Retype the lines from the one containing "Open Input Channel (Ext. In) dropdown" through the last line of the entries below, exactly and in full, omitting every image.
++++ Recorded data
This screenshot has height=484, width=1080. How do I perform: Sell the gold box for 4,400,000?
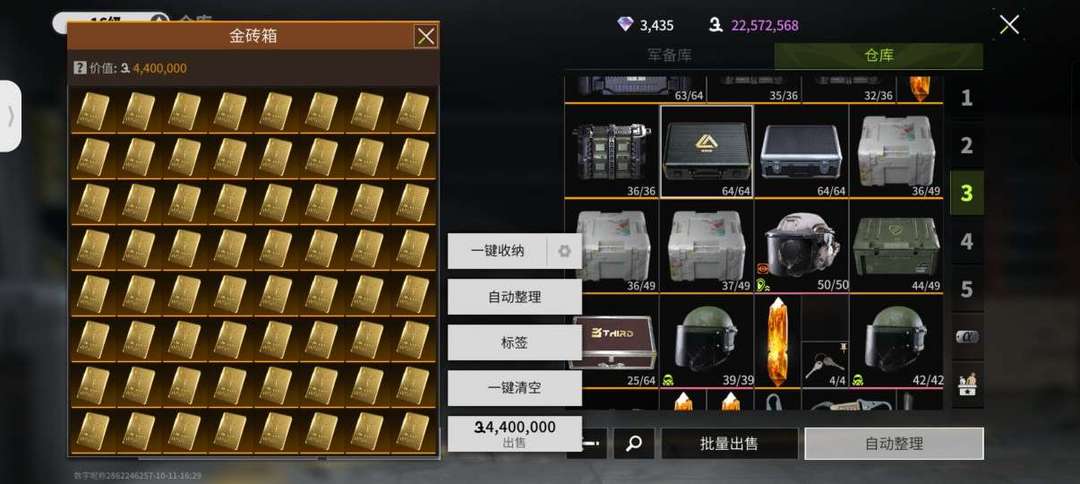pyautogui.click(x=515, y=434)
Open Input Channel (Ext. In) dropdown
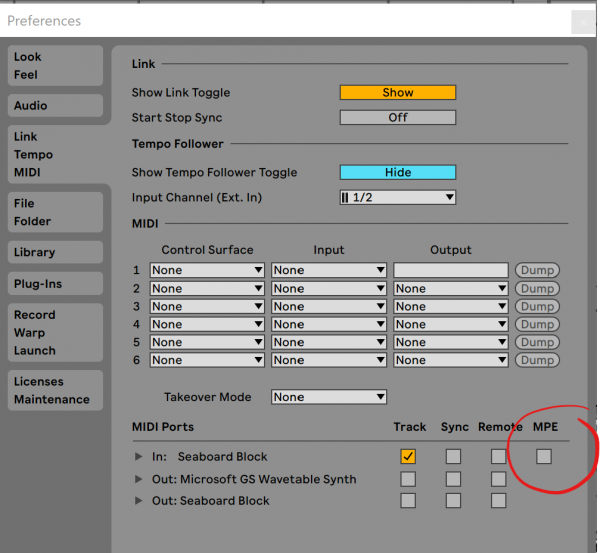The width and height of the screenshot is (600, 553). [397, 198]
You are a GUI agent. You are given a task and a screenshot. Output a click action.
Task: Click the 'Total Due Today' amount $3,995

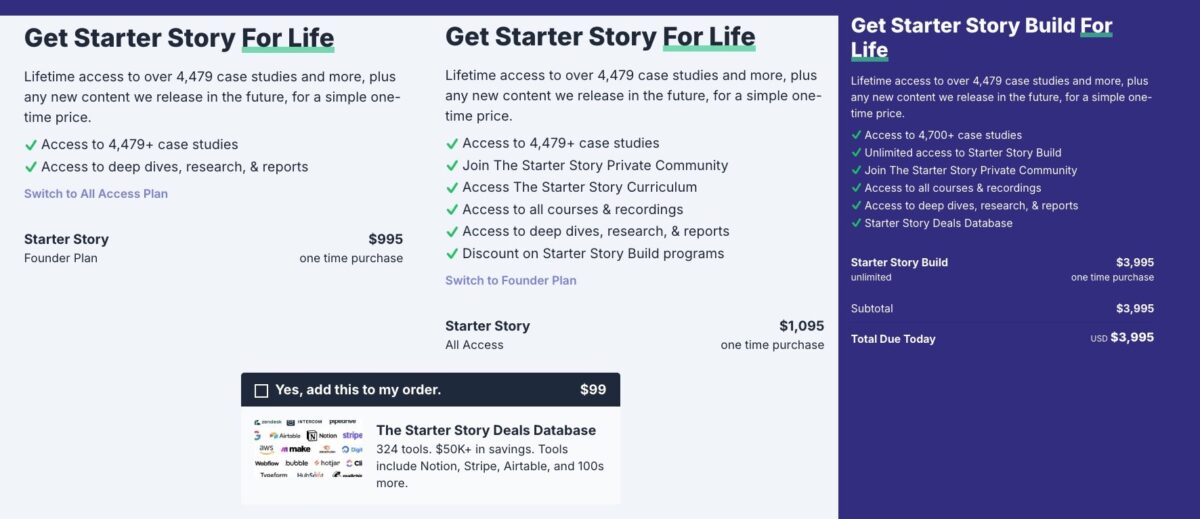click(x=1132, y=338)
++++++++
## Response to the task
Open Input Channel (Ext. In) dropdown
The width and height of the screenshot is (600, 553). [397, 198]
You are a GUI agent. You are given a task and a screenshot. Output a click action.
Task: Click the 'Total Due Today' amount $3,995

click(x=1132, y=338)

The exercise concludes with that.